A slightly different take is presented by Kamal Itani, MD, from the VA Boston Health Care System in Massachusetts, in an editorial accompanying the published results (JAMA. 2016;316:1551-1552).

"These data suggest that the risk–benefit ratio of mesh is not as clear as previously thought," he explains. "This calls into question the current practice of liberal use of mesh, even for repair of small hernias, when mesh is the norm for all incisional hernia repairs of any size. This finding supports previous calls to reconsider the use of mesh for smaller hernia defects."

Dr Itani also points out that the mean mesh size in the laparoscopic group was almost twice that of the open group, despite similar-sized hernia defects. It is likely that the larger mesh used for the laparoscopic hernia repair contributed to fewer recurrences in small- and medium-sized hernias, but at the expense of an increased risk for complications, he suggests.

"It is clear that larger hernia defects are more prone to recurrence and require larger mesh size, and larger-sized mesh is more prone to complications. As such, larger defects are not necessarily best suited for laparoscopic repair," he concludes.

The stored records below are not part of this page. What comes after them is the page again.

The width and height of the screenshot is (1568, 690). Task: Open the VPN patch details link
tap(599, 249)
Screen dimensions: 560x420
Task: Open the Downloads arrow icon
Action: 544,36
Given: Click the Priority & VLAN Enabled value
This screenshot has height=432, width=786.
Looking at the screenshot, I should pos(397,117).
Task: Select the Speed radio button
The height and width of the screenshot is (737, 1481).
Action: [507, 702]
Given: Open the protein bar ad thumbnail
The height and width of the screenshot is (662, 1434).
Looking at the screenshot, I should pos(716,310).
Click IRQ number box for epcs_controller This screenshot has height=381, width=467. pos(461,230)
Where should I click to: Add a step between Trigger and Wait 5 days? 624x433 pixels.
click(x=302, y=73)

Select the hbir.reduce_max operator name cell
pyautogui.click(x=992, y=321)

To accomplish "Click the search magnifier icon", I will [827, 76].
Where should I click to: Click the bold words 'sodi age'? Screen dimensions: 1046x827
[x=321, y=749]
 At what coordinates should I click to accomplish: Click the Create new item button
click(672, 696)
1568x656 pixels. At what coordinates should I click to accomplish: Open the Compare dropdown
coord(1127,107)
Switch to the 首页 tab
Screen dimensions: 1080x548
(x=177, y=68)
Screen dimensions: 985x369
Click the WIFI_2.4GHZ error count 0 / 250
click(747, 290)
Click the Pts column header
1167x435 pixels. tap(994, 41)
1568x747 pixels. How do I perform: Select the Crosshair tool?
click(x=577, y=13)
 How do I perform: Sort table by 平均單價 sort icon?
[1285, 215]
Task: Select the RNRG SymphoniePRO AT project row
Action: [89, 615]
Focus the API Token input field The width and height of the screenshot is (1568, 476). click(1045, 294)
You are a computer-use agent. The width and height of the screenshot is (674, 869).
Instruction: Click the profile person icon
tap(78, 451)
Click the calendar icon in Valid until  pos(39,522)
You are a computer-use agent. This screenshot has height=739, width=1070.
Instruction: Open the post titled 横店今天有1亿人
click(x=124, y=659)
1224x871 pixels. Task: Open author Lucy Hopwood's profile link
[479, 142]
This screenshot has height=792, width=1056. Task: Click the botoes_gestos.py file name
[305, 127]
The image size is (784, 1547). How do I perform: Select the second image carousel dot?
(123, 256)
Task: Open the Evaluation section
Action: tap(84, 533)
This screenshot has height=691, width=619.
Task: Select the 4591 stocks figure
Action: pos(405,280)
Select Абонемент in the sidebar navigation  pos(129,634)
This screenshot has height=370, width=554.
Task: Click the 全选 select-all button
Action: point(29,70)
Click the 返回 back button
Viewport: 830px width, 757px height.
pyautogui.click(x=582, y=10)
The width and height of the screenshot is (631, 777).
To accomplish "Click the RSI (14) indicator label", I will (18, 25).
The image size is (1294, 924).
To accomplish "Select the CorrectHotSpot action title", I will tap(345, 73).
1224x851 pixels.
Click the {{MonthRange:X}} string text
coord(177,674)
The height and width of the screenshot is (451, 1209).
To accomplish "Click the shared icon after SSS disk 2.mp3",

In their publication, Dr Kokotovic and her colleagues point out that in the United States, demonstration of long-term safety is required for drugs but not for some devices, such as hernia meshes. Most meshes in the United States are approved by the US Food and Drug Administration through the 501(k) mechanism, which requires only that they be similar to products already on the market; clinical trials that demonstrate efficacy and safety are not required.

"The complete spectrum for the risks and benefits of mesh used to reinforce hernia repair is not known because there are very few clinical trial data reporting hernia outcomes as they pertain to mesh utilization," the researchers point out.

"This highlights the need for more long-term studies of mesh repair using high-quality registries such as the one in Denmark."

Dr Kokotovic has disclosed no relevant financial relationships. One of her coauthors, Frederik Helgstrand, MD, DMSc, from the Center for Surgical Science, Zealand University Hospital, reports receiving personal fees from Bard and Etichon for educational presentations. Dr Soybel is editor-in-chief of surgery for an evidence-based, peer-reviewed information resource. Dr Itani reports serving as a research consultant to Davol in 2012 for an antibiotic-coated mesh product, and that he was principal investigator on the 2008 multi-institutional RICH observational study, for which funds were provided to his institution.

American College of Surgeons (ACS) Clinical Congress 2016. Presented October 17, 2016.